● **Data supplied**:
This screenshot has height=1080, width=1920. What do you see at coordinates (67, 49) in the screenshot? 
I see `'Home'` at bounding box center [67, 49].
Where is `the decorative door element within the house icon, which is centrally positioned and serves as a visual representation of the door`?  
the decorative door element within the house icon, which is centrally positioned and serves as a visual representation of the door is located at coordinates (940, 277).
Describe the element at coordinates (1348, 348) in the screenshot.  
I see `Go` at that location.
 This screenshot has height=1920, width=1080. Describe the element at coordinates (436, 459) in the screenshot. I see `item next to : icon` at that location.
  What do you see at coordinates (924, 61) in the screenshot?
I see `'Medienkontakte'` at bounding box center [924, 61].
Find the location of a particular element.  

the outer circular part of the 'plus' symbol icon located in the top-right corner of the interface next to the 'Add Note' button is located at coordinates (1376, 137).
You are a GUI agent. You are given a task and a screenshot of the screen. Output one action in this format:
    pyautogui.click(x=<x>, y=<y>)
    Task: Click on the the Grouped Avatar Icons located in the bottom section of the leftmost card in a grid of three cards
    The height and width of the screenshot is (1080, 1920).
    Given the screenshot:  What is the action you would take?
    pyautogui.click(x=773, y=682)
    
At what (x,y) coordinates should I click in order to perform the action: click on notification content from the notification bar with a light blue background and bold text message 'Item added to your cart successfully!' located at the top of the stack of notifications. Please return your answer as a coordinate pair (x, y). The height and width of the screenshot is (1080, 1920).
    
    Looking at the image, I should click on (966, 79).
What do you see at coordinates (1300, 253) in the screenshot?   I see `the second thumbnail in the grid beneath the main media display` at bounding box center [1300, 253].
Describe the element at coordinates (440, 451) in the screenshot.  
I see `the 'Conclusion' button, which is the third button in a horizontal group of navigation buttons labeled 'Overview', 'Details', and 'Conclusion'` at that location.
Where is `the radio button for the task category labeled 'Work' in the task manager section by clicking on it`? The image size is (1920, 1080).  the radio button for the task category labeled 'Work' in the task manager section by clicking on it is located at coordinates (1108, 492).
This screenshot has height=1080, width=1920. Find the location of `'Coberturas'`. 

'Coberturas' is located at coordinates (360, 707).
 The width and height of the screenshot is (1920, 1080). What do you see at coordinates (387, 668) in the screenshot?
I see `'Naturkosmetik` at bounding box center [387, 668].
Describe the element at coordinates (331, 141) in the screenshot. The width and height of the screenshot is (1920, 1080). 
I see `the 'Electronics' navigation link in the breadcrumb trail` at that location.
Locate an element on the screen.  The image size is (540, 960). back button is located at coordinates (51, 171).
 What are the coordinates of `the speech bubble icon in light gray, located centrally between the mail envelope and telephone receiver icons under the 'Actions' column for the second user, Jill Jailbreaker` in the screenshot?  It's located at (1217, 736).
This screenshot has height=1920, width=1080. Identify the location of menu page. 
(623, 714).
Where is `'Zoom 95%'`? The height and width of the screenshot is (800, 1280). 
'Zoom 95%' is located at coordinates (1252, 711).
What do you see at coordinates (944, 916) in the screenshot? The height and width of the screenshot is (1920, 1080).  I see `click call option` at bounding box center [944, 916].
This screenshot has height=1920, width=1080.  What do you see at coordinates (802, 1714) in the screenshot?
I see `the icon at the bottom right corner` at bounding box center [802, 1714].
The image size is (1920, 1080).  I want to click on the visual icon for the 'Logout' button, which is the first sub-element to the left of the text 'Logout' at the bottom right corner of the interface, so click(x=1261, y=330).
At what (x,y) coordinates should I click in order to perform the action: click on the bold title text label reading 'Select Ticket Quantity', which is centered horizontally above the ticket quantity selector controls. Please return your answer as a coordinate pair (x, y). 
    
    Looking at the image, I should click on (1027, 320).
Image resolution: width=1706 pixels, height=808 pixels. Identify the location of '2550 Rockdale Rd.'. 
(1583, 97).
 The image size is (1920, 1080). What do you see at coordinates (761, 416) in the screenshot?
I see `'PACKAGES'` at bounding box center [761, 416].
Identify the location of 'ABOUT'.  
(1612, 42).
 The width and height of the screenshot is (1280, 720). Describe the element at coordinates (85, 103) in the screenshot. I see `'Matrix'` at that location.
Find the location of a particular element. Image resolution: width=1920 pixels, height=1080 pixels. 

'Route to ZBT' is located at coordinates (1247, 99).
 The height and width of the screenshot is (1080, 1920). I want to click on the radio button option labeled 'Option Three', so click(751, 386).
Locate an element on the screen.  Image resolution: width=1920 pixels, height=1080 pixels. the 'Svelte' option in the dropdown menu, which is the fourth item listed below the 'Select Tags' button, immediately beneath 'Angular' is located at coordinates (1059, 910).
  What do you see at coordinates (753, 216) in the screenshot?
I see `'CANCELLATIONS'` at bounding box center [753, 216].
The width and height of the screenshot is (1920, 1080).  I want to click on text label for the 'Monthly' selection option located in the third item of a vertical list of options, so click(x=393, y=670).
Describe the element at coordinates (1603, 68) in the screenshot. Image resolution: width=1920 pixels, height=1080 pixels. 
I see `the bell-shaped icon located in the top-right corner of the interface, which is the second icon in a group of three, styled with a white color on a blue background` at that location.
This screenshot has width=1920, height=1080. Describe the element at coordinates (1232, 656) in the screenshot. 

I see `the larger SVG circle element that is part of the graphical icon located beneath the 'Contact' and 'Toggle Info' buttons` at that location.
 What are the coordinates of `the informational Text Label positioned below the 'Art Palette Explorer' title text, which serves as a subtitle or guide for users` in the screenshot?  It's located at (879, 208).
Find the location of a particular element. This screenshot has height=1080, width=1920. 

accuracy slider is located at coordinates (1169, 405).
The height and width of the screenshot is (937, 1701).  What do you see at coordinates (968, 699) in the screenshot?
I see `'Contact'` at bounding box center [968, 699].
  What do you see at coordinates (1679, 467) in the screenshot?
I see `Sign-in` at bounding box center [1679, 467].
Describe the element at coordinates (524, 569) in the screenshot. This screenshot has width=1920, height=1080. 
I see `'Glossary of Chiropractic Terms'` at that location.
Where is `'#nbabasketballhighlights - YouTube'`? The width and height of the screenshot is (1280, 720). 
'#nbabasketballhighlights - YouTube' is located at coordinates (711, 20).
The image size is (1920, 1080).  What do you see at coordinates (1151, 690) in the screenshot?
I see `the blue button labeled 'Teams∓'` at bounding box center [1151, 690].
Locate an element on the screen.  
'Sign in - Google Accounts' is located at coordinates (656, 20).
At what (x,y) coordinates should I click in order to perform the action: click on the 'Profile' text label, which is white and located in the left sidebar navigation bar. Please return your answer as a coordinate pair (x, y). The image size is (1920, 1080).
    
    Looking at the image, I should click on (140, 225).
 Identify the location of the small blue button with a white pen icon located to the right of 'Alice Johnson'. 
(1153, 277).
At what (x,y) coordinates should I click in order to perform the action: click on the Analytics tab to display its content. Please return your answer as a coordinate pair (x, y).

● **Aim**:
Count the rows above that contain the word "display", and give only that number.

● **Worked answer**:
2